Since January, the asset class has soared ahead of emerging market peers – after the aggressive monetary easing from Chinese policy makers put fears of a “hard landing” to rest. This rally is supported by facts on the ground as the Caixin China Composite PMI Output Index, which measures both China’s manufacturing and services sectors, indicated that business activity in the country grew for the 19th month in a row in September – the longest such streak since 2010.
Short sellers have so far found no reason to take the other side of the rally. Borrow activity among the constituents of the Hong Kong listed Chinese domiciled Hang Shares H-Shares index reflects the general lack of interest from shorts – the average borrow demand now sits at around half the levels experienced in late 2015, the height of the “hard landing” volatility.
The one lingering H-Shares short play that continues to keep shorts interested are carmakers Byd and Great Wall – the only two constituents of the H-Shares index to have more than 10% of their free float on loan. Both stocks have been highly painful shorts year to date after they each rallied by over 50%, but shorts sellers have so far been willing to double down, owning to the fact that both stocks now see a greater proportion of their stock on loan than during January.

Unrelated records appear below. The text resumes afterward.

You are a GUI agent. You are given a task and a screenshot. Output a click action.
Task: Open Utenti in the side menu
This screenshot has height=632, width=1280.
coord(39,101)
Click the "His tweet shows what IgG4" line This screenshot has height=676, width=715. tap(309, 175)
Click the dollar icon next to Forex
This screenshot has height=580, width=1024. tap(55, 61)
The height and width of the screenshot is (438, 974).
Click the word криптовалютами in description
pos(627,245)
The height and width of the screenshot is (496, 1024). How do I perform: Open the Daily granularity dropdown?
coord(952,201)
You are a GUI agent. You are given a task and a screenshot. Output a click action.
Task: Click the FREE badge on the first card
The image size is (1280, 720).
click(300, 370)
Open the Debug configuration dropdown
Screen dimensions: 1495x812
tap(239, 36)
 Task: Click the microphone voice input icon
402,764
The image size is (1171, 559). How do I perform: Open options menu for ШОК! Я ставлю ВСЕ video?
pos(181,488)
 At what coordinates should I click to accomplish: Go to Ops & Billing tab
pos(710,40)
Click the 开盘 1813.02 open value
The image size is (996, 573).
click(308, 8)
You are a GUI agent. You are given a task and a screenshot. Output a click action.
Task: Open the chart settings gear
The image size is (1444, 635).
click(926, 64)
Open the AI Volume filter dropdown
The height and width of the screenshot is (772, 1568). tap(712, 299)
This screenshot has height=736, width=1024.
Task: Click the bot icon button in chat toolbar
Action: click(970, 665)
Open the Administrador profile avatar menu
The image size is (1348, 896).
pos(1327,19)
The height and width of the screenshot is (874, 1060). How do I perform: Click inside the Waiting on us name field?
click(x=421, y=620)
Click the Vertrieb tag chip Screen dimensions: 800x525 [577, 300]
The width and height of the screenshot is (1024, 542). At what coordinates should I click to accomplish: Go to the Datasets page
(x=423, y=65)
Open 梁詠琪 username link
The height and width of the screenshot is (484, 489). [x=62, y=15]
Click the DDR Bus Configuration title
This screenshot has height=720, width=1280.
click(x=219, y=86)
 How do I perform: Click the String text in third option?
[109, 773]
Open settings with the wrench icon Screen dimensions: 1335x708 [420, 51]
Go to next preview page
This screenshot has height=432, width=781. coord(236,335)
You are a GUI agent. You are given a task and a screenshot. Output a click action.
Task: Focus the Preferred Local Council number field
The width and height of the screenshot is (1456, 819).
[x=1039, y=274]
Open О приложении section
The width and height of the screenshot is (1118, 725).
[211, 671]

This pattern is particularly evident in Byd, which has seen the demand to borrow its shares surge to a three year high of 15% of its free float since early September – despite a 60% surge in its share price.
Hong Kong short sellers retreat
Short sellers are also in full retreat on Hong Kong’s HSI index, which is disproportionally exposed to China. 1.5% of that index’s freely traded shares are now out on loan; roughly 40% less than the highs experienced last year. The anemic short interest comes in spite of several high profile activist short campaigns that alleged fraud among the ranks of Hong Kong listed stocks.
HSI constituent Aac Technologies, which was singled out by activist Gotham City Research back in May, has actually seen shorts cover over the last five months, and demand to borrow its shares now stands at a three year low.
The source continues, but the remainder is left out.